I Main Causes of Poor Roller Contact
Flat straight seams allow even roller compression, while curved/corner sections deform slightly under roller load. Locked rollers without floating allowance, misalignment and weak bottom support create suspended curved zones with uncompressed gaps and unstable heat transfer, forming pseudo-welds and missing welds. Worn, uneven roller surfaces also lead to fluctuating pressure and inconsistent contact.

II Defect Characteristics from Poor Roller Contact
1.Straight bead sections form perfectly, but arc/corner positions repeatedly leak fluid.
2.Asymmetric weld formation: one side full ripples, the other shallow indentations.
3.No burn/black marks on welds, yet slow seepage under holding pressure after water test.
4.Irregular bead width, fixed missing-weld breakpoints at curves/corners.
III Targeted Adjustment Steps for Contact Leakage
1.Calibrate roller precision
Align upper/lower roller coaxiality and parallelism, fix tilt/offset; grind off grooves, built-up material and protrusions to achieve smooth, wobble-free roller rotation, guarantee uniform contact on curved surfaces and no unilateral suspension.
2.Activate roller floating clearance
Loosen roller arm locking to reserve vertical floating travel, avoiding rigid hard pressing. Rollers self-adapt to curves and corners automatically. Light arc grinding on roller contact surface improves fitting coverage.
3.Replace profiling support fixtures
Discard flat plate jigs and adopt custom profiling supports matching tank outline; add auxiliary supports at arcs/corners to fully back weld bottoms without suspension, prevent plate sinking/warping under pressure and fully transfer roller force to close interlayer gaps.
4.Set upgraded stable welding pressure
Increase constant pressure moderately vs straight seam welding to offset tiny curved gaps, within limits of no sheet thinning/collapse.
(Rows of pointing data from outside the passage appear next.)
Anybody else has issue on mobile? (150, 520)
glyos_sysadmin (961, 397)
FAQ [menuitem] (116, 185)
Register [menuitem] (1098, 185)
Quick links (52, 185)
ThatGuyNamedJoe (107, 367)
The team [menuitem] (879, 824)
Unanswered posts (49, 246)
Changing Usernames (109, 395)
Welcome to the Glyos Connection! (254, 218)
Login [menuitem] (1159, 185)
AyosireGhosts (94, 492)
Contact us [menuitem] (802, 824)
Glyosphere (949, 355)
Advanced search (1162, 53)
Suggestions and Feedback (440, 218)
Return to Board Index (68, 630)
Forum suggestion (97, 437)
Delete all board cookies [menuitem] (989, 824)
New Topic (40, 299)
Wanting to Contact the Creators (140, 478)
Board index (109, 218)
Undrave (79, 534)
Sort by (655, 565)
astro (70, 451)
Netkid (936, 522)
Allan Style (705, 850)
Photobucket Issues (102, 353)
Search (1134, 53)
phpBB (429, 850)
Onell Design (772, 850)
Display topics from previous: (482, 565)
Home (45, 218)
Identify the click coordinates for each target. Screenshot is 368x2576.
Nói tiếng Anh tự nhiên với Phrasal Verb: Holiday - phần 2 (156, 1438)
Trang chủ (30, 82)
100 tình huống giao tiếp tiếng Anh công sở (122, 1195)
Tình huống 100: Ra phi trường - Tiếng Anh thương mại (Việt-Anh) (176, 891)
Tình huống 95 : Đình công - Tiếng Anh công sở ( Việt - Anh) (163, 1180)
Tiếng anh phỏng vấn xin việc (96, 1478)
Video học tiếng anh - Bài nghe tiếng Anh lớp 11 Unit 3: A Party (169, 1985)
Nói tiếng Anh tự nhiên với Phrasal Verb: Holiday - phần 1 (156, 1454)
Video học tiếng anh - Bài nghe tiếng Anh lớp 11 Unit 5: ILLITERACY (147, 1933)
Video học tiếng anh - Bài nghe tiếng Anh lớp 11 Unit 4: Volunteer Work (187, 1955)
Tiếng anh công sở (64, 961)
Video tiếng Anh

Use buffered pressure output for soft controllable force to avoid both deformation and under-pressure missing welds.
5.Segmented constant-speed welding
Normal speed on straight runs; slow down appropriately at arc/corner transitions to give rollers buffer time for full contact, compensate fast heat loss on curves and form overlapping dense nuggets to eliminate breakpoints and pseudo-welds.
6.Zoned heat fine-tuning
Prioritize mechanical contact optimization, supplement with minor parameter tweaks. Raise heat input slightly at leak-prone arcs/corners; retain standard current on straight sections to avoid burn-through or incomplete fusion. Maintain smooth constant water cooling to prevent heat drift from roller heat buildup.
7.Straighten workpieces pre-weld
Special bent tanks easily spring back and warp. Shape and calibrate all parts before welding to unify lap width and tightness, reducing gap deviations from inherent deformation.